We highlight the results of five tests here; for further results see [13]. For all the prototypes discussed, bridge heights were set via the microbeads to be close to 100 μm. Membranes were constructed in two sizes, small diameter (~440 μm) and large diameter (~510 μm), and two ranges of thickness, thin (~40 μm) and thick (~50 μm). The relevant dimensions for each prototype device and the testing conditions are described in Table 1. The measured data from these tests as well as calculated values based upon this data are provided in Table 2. The contact angles of the liquid bridge on the passive and active surfaces are given for the time before application of voltage (‘initial’) and for that when the voltage first reaches its peak value (‘final’). Measurements of membrane displacements are also provided for these times. (The values reported are calculated from an average of 10 measurements taken after the transient has settled).

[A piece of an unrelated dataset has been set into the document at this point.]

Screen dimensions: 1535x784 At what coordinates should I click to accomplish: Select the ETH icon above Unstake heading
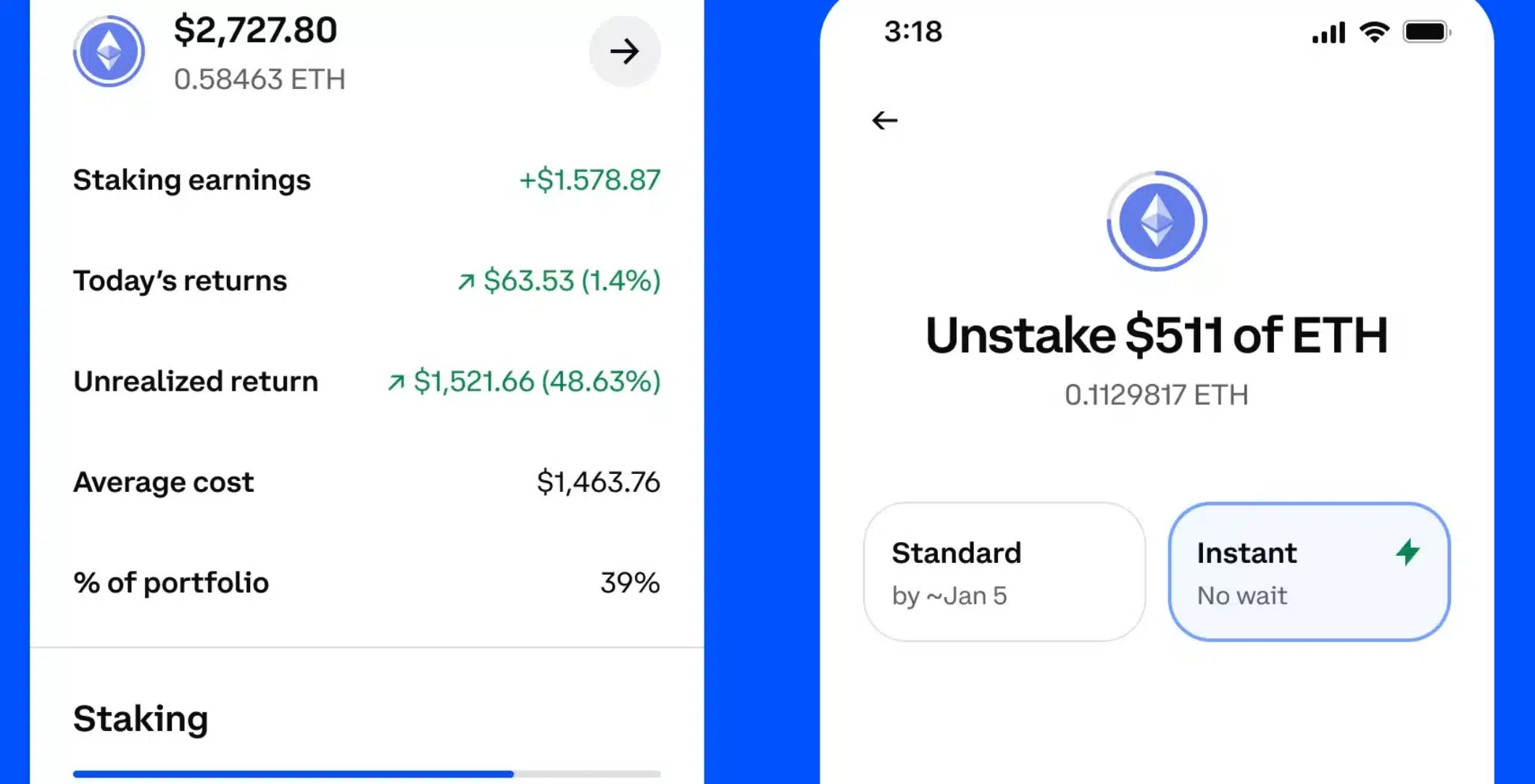click(x=1155, y=222)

The model relating capillary pressure to membrane deflection that was used in this research is contained in the Appendix of our previous work [6]. Theoretical values of membrane displacement were calculated using Equation (6) and are presented in Table 2. Note that these calculations are based upon the measured values of contact angle, not angles derived from the Lippmann-Young equation. Calculated values of the change in capillary pressure between the ‘initial’ state and the ‘final’ state are also displayed in the table. Two values are calculated: (1) a predicted pressure change based on the measured values of contact angle using Equation (6); and (2) a ‘no hysteresis’ case where the pressure change is based on the measured initial and final contact angles on the active surface and the specification that the contact angle on the passive surface does not vary from its initial value (see Equation (7)).
Good agreement between theory and experiment occurred for most tests that were conducted. The expected trends were also apparent in the experimental results. Thin membranes, large diameter membranes, and higher voltages yielded larger membrane deflections. Each test is discussed in detail below.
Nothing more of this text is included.